TASK TO CARRY OUT → In the article on the number 33, begin at the words "33 (thirty-three) is" and stop after "with 11 and 22.". Copy that stretch, switching "master number" to "sacred number".

DOCUMENT SEGMENT START

| ← 32 | 33 | 34 → |
- Cardinal: thirty-three
- Ordinal: 33rd (thirty-third)
- Factorization: 3 × 11
- Divisors: 1, 3, 11, 33
- Greek numeral: ΛΓ´
- Roman numeral: XXXIII, xxxiii
- Binary: 100001_{2}
- Ternary: 1020_{3}
- Senary: 53_{6}
- Octal: 41_{8}
- Duodecimal: 29_{12}
- Hexadecimal: 21_{16}

= 33 (number) =

33 (thirty-three) is the natural number following 32 and preceding 34.

==In mathematics==
33 is a composite number.

33 was the second to last number less than 100 whose representation as a sum of three cubes was found (in 2019):
$$33 = 8866128975287528 ^{3} + (-8778405442862239)^{3} + (-2736111468807040)^{3}.$$33 is the last of seven numbers in the positive definite quadratic integer matrix representative of all odd numbers: {1, 3, 5, 7, 11, 15, 33}.

== In religion and mythology ==
- Islamic prayer beads are generally arranged in sets of 33, corresponding to the widespread use of this number in dhikr rituals. Such beads may number 33 in total or three distinct sets of 33 for a total of 99, corresponding to the names of God.
- 33 is a master number in New Age numerology, along with 11 and 22.
- Jesus Christ is thought to have been 33 years of age when he was crucified on Golgotha, outside Jerusalem.
- 33 is the highest degree of Freemasonry.

== Other cultural references ==
- "33" appears on every bottle of Rolling Rock beer. No definitive meaning has been identified, though theories include that is the year of Prohibition ending in the US and the number of letters in quality statement also printed on the bottle. The company website states 'nobody knows' the reason, but list several popular theories.

DOCUMENT SEGMENT END
GIVEN INFORMATION START

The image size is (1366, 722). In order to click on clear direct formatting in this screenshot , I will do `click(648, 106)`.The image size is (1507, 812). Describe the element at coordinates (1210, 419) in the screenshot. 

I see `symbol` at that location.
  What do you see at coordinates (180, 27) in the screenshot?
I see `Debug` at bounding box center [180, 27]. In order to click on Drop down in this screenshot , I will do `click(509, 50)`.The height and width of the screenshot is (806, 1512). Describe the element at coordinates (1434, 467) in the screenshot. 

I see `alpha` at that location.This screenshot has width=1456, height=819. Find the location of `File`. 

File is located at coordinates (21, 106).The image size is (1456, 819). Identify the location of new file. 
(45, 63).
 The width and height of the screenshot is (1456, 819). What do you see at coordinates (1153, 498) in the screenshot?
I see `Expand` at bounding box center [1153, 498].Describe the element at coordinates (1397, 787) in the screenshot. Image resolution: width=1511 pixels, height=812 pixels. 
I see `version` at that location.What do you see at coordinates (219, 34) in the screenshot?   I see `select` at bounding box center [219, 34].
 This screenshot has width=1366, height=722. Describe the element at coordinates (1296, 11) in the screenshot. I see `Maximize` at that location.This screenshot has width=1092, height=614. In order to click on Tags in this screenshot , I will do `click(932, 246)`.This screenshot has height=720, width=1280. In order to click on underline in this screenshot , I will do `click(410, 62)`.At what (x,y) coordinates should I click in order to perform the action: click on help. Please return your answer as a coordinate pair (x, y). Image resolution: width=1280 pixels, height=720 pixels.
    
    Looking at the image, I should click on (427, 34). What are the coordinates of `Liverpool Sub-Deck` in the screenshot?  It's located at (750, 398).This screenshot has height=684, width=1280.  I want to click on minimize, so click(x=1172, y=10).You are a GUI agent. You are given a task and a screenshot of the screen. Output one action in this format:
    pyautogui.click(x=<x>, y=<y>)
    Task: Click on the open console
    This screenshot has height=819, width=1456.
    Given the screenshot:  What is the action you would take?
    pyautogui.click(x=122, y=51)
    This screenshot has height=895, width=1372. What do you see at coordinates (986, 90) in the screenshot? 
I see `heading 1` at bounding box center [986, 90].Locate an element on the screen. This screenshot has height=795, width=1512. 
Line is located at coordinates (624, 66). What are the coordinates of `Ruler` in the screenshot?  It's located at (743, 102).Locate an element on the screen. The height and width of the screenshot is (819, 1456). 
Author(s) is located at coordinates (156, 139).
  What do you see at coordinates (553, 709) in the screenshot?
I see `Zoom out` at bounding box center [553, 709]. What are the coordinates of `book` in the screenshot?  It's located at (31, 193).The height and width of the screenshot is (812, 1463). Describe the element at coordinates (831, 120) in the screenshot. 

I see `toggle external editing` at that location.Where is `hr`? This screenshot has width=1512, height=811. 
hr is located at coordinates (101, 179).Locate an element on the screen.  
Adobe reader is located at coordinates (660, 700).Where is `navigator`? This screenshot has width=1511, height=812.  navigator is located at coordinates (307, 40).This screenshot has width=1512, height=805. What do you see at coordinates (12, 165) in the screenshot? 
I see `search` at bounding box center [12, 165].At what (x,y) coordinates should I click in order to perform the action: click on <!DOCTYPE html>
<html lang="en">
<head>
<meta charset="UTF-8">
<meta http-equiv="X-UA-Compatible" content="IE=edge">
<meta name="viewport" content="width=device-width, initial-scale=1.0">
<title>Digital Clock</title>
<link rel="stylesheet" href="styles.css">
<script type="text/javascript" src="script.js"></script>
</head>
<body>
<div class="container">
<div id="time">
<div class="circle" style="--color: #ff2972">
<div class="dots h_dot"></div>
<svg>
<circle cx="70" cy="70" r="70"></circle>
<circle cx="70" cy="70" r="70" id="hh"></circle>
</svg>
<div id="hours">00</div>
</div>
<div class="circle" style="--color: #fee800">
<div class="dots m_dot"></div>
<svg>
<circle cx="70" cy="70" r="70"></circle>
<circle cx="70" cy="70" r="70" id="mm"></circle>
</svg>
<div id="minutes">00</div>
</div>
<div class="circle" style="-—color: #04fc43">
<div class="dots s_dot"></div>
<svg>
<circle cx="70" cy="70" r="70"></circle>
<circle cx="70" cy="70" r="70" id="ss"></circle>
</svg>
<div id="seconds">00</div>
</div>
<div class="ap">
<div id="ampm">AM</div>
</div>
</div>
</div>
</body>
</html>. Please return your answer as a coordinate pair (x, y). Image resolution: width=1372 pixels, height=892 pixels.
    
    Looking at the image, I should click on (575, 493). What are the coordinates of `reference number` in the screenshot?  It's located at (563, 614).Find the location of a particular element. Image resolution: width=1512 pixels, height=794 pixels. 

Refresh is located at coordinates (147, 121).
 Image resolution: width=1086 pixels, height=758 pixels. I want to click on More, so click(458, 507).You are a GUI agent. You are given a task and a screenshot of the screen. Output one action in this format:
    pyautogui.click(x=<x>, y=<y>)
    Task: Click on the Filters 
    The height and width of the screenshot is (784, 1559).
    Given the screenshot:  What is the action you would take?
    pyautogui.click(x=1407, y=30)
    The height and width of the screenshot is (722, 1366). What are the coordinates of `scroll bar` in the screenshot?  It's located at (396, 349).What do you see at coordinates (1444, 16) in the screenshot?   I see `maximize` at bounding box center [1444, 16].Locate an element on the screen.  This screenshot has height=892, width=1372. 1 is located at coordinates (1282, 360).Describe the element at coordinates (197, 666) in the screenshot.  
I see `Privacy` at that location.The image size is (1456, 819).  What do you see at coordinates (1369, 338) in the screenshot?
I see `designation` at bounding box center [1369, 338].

GIVEN INFORMATION END

EXERCISE RESPONSE →
33 (thirty-three) is the natural number following 32 and preceding 34.

==In mathematics==
33 is a composite number.

33 was the second to last number less than 100 whose representation as a sum of three cubes was found (in 2019):
$$33 = 8866128975287528 ^{3} + (-8778405442862239)^{3} + (-2736111468807040)^{3}.$$33 is the last of seven numbers in the positive definite quadratic integer matrix representative of all odd numbers: {1, 3, 5, 7, 11, 15, 33}.

== In religion and mythology ==
- Islamic prayer beads are generally arranged in sets of 33, corresponding to the widespread use of this number in dhikr rituals. Such beads may number 33 in total or three distinct sets of 33 for a total of 99, corresponding to the names of God.
- 33 is a sacred number in New Age numerology, along with 11 and 22.